▽

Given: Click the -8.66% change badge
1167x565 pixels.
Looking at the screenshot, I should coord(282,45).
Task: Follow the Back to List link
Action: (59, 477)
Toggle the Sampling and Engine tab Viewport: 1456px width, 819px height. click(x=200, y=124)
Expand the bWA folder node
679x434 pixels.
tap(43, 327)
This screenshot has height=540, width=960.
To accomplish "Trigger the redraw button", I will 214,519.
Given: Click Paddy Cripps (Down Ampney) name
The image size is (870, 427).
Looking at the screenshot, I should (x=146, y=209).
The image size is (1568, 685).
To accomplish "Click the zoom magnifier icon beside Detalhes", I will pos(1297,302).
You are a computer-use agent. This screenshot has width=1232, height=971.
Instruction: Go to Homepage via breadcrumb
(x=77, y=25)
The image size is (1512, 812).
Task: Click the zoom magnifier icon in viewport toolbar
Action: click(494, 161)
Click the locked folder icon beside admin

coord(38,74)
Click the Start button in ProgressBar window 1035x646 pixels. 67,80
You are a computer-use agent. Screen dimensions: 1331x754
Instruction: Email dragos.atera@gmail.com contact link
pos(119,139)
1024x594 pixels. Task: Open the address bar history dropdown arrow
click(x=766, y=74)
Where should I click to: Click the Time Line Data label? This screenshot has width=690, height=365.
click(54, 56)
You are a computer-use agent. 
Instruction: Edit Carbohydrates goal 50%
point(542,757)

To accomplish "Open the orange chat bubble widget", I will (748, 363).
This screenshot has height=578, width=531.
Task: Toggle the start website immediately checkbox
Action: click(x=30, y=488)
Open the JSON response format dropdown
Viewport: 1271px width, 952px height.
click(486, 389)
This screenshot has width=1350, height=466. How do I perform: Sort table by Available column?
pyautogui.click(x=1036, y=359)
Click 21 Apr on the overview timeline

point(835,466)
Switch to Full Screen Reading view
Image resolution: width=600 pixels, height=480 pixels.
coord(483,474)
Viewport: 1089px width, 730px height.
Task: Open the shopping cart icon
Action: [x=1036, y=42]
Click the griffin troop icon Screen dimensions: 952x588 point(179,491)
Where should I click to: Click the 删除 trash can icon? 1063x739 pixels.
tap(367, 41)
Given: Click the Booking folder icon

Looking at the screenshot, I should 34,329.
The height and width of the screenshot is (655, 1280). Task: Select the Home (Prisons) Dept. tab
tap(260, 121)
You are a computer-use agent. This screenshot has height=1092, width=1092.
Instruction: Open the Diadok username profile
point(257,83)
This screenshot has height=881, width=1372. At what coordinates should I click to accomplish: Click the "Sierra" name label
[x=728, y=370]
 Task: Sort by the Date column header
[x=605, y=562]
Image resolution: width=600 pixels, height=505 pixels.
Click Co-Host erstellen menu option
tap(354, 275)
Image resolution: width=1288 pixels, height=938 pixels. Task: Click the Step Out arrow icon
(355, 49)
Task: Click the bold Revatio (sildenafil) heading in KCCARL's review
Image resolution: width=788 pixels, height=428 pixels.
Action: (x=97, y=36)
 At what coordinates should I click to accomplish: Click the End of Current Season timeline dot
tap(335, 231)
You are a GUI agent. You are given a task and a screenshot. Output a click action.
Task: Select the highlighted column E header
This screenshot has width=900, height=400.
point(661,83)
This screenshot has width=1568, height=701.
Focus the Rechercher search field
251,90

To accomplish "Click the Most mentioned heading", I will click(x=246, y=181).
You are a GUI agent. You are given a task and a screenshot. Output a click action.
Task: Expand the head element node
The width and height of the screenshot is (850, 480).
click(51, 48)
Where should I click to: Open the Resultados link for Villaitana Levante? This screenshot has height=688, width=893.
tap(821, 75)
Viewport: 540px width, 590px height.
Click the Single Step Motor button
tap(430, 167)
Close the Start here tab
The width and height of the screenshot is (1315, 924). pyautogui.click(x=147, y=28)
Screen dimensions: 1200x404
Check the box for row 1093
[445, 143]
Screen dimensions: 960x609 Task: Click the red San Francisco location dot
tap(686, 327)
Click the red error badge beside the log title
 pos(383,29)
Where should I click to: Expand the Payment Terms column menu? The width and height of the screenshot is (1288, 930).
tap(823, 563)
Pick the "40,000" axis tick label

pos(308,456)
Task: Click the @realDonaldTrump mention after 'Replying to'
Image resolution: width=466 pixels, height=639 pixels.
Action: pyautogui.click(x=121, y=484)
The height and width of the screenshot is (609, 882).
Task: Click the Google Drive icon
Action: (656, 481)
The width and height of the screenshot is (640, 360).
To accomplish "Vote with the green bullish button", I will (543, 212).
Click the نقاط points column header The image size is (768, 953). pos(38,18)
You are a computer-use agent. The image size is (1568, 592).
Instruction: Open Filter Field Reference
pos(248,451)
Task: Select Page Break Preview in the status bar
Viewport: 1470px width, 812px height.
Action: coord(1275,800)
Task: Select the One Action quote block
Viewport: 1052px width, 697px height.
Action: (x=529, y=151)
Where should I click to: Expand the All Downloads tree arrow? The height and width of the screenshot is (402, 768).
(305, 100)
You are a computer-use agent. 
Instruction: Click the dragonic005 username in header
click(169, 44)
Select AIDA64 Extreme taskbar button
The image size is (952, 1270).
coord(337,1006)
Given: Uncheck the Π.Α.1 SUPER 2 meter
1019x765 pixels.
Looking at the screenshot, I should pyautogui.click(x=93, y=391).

△

(Description of the task)
The records above are to be restated word for word, in full.

(Answer to this exercise)
Given: Click the -8.66% change badge
1167x565 pixels.
Looking at the screenshot, I should coord(282,45).
Task: Follow the Back to List link
Action: (59, 477)
Toggle the Sampling and Engine tab Viewport: 1456px width, 819px height. click(x=200, y=124)
Expand the bWA folder node
679x434 pixels.
tap(43, 327)
This screenshot has height=540, width=960.
To accomplish "Trigger the redraw button", I will 214,519.
Given: Click Paddy Cripps (Down Ampney) name
The image size is (870, 427).
Looking at the screenshot, I should (x=146, y=209).
The image size is (1568, 685).
To accomplish "Click the zoom magnifier icon beside Detalhes", I will pos(1297,302).
You are a computer-use agent. This screenshot has width=1232, height=971.
Instruction: Go to Homepage via breadcrumb
(x=77, y=25)
The image size is (1512, 812).
Task: Click the zoom magnifier icon in viewport toolbar
Action: click(494, 161)
Click the locked folder icon beside admin

coord(38,74)
Click the Start button in ProgressBar window 1035x646 pixels. 67,80
You are a computer-use agent. Screen dimensions: 1331x754
Instruction: Email dragos.atera@gmail.com contact link
pos(119,139)
1024x594 pixels. Task: Open the address bar history dropdown arrow
click(x=766, y=74)
Where should I click to: Click the Time Line Data label? This screenshot has width=690, height=365.
click(54, 56)
You are a computer-use agent. 
Instruction: Edit Carbohydrates goal 50%
point(542,757)

To accomplish "Open the orange chat bubble widget", I will (748, 363).
This screenshot has height=578, width=531.
Task: Toggle the start website immediately checkbox
Action: click(x=30, y=488)
Open the JSON response format dropdown
Viewport: 1271px width, 952px height.
click(486, 389)
This screenshot has width=1350, height=466. How do I perform: Sort table by Available column?
pyautogui.click(x=1036, y=359)
Click 21 Apr on the overview timeline

point(835,466)
Switch to Full Screen Reading view
Image resolution: width=600 pixels, height=480 pixels.
coord(483,474)
Viewport: 1089px width, 730px height.
Task: Open the shopping cart icon
Action: [x=1036, y=42]
Click the griffin troop icon Screen dimensions: 952x588 point(179,491)
Where should I click to: Click the 删除 trash can icon? 1063x739 pixels.
tap(367, 41)
Given: Click the Booking folder icon

Looking at the screenshot, I should 34,329.
The height and width of the screenshot is (655, 1280). Task: Select the Home (Prisons) Dept. tab
tap(260, 121)
You are a computer-use agent. This screenshot has height=1092, width=1092.
Instruction: Open the Diadok username profile
point(257,83)
This screenshot has height=881, width=1372. At what coordinates should I click to accomplish: Click the "Sierra" name label
[x=728, y=370]
 Task: Sort by the Date column header
[x=605, y=562]
Image resolution: width=600 pixels, height=505 pixels.
Click Co-Host erstellen menu option
tap(354, 275)
Image resolution: width=1288 pixels, height=938 pixels. Task: Click the Step Out arrow icon
(355, 49)
Task: Click the bold Revatio (sildenafil) heading in KCCARL's review
Image resolution: width=788 pixels, height=428 pixels.
Action: (x=97, y=36)
 At what coordinates should I click to accomplish: Click the End of Current Season timeline dot
tap(335, 231)
You are a GUI agent. You are given a task and a screenshot. Output a click action.
Task: Select the highlighted column E header
This screenshot has width=900, height=400.
point(661,83)
This screenshot has width=1568, height=701.
Focus the Rechercher search field
251,90

To accomplish "Click the Most mentioned heading", I will click(x=246, y=181).
You are a GUI agent. You are given a task and a screenshot. Output a click action.
Task: Expand the head element node
The width and height of the screenshot is (850, 480).
click(51, 48)
Where should I click to: Open the Resultados link for Villaitana Levante? This screenshot has height=688, width=893.
tap(821, 75)
Viewport: 540px width, 590px height.
Click the Single Step Motor button
tap(430, 167)
Close the Start here tab
The width and height of the screenshot is (1315, 924). pyautogui.click(x=147, y=28)
Screen dimensions: 1200x404
Check the box for row 1093
[445, 143]
Screen dimensions: 960x609 Task: Click the red San Francisco location dot
tap(686, 327)
Click the red error badge beside the log title
 pos(383,29)
Where should I click to: Expand the Payment Terms column menu? The width and height of the screenshot is (1288, 930).
tap(823, 563)
Pick the "40,000" axis tick label

pos(308,456)
Task: Click the @realDonaldTrump mention after 'Replying to'
Image resolution: width=466 pixels, height=639 pixels.
Action: pyautogui.click(x=121, y=484)
The height and width of the screenshot is (609, 882).
Task: Click the Google Drive icon
Action: (656, 481)
The width and height of the screenshot is (640, 360).
To accomplish "Vote with the green bullish button", I will (543, 212).
Click the نقاط points column header The image size is (768, 953). pos(38,18)
You are a computer-use agent. The image size is (1568, 592).
Instruction: Open Filter Field Reference
pos(248,451)
Task: Select Page Break Preview in the status bar
Viewport: 1470px width, 812px height.
Action: coord(1275,800)
Task: Select the One Action quote block
Viewport: 1052px width, 697px height.
Action: (x=529, y=151)
Where should I click to: Expand the All Downloads tree arrow? The height and width of the screenshot is (402, 768).
(305, 100)
You are a computer-use agent. 
Instruction: Click the dragonic005 username in header
click(169, 44)
Select AIDA64 Extreme taskbar button
The image size is (952, 1270).
coord(337,1006)
Given: Uncheck the Π.Α.1 SUPER 2 meter
1019x765 pixels.
Looking at the screenshot, I should pyautogui.click(x=93, y=391).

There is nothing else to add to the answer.